━━━ Data lines ━━━

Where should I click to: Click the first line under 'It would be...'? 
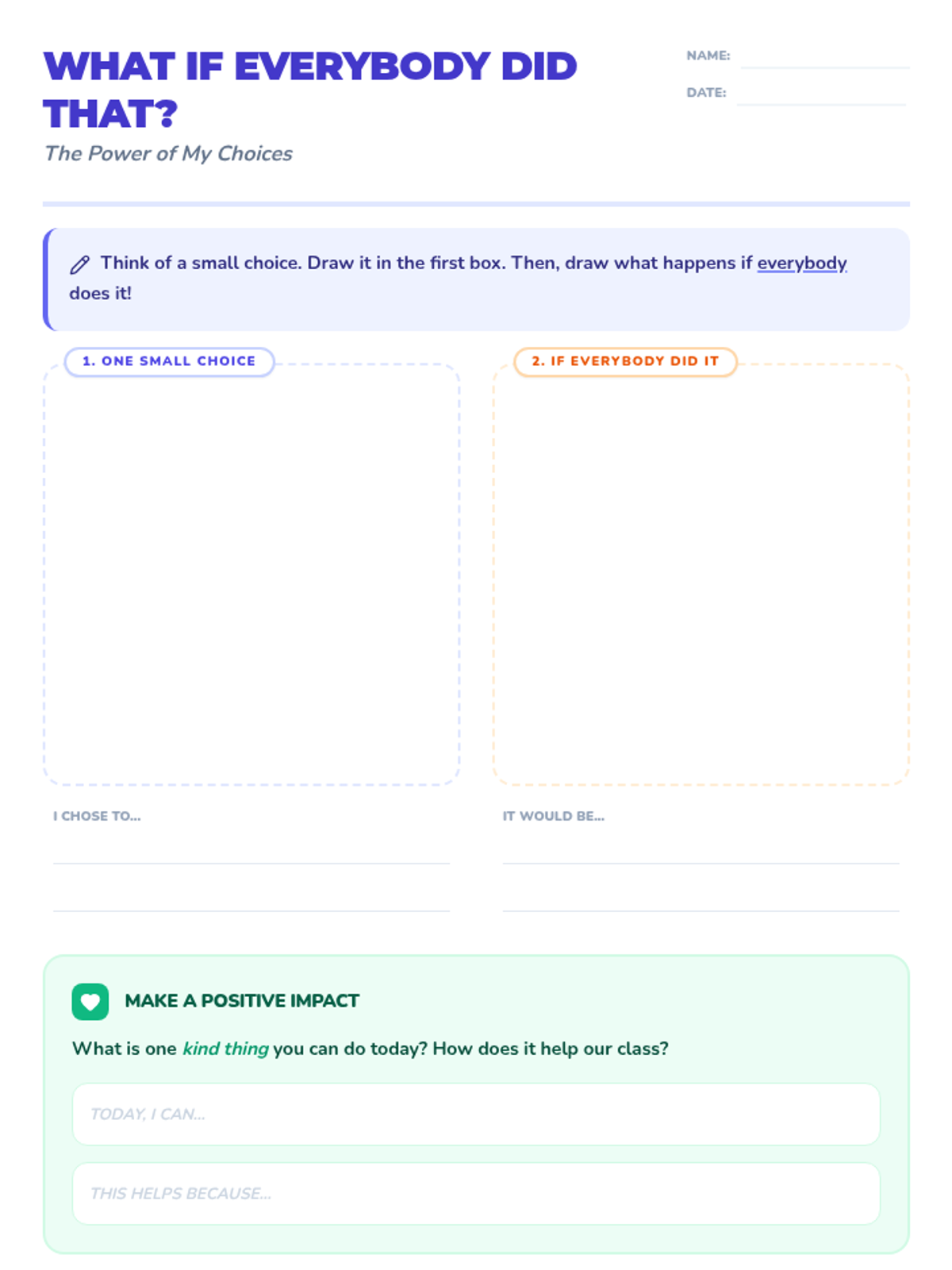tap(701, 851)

━━━
━━━ Data lines ━━━

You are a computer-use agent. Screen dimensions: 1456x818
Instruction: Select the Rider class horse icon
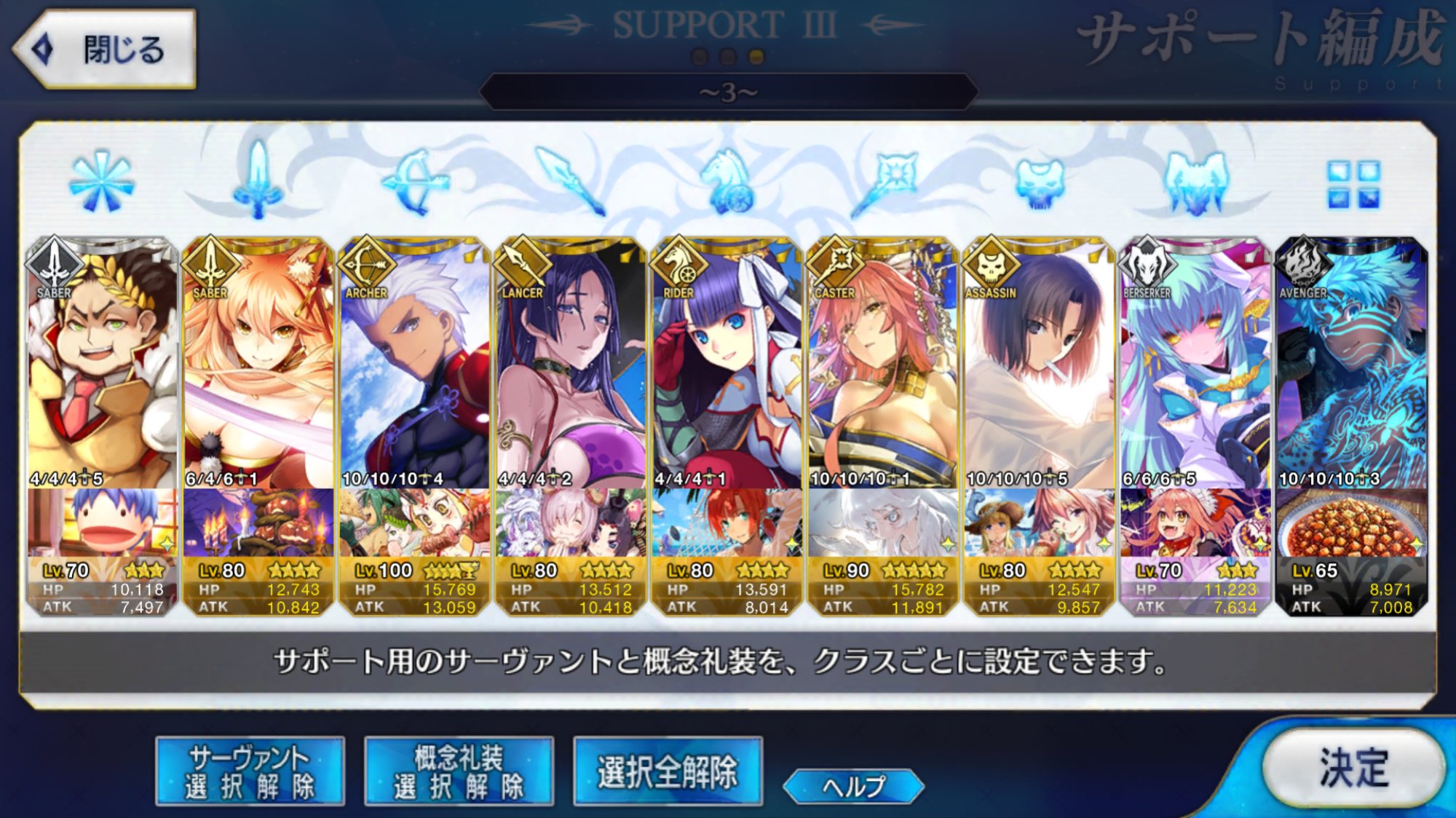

━━━
━━━ Data lines ━━━

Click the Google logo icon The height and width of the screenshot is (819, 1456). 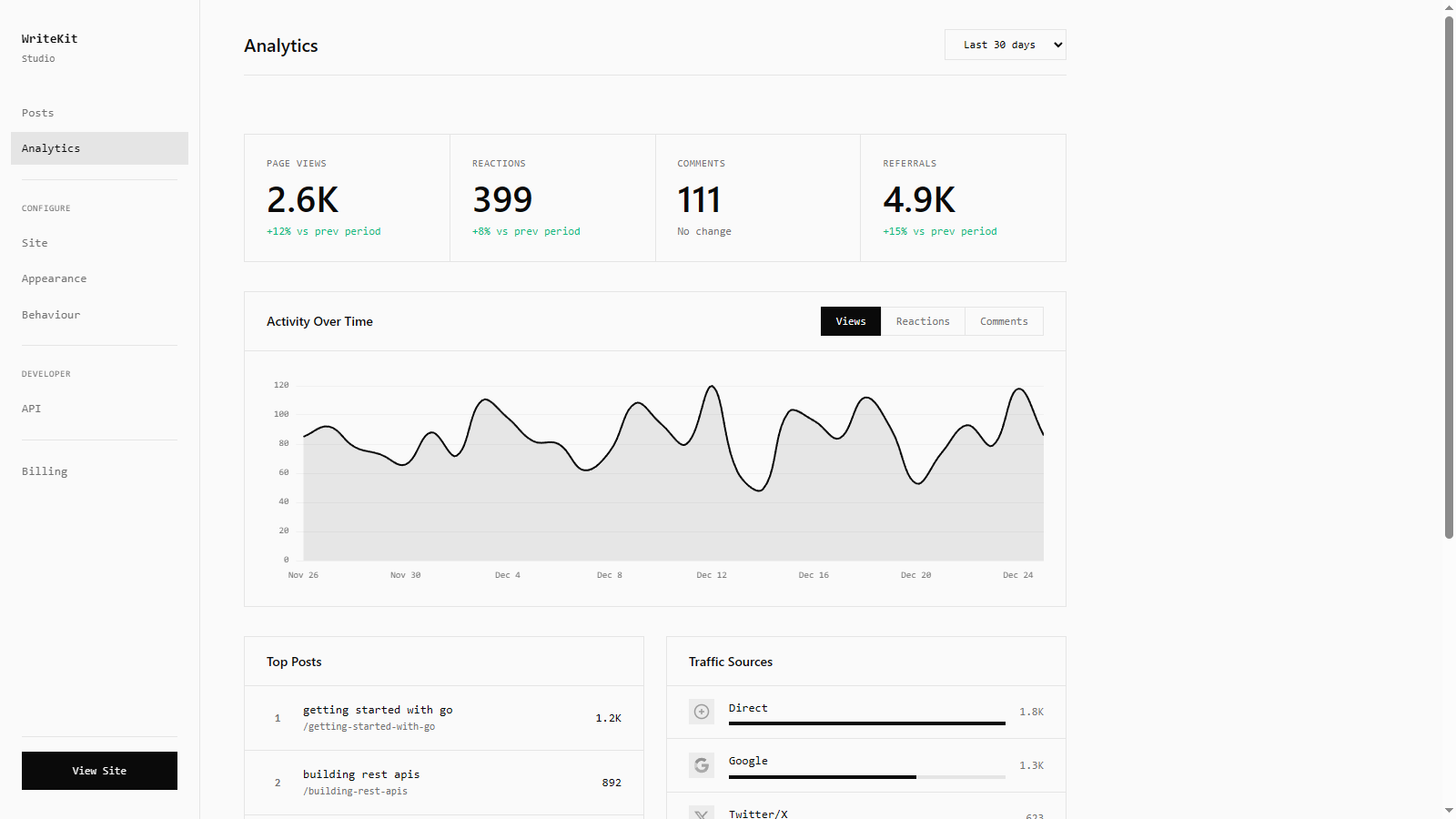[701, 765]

━━━

[Challenge]
Repeat word for word the stretch of the listing from the line that contains "Where should I" through the line that contains "tap(701, 851)", leaving out the pictures.

[Answer to this task]
Where should I click to: Click the first line under 'It would be...'? 
tap(701, 851)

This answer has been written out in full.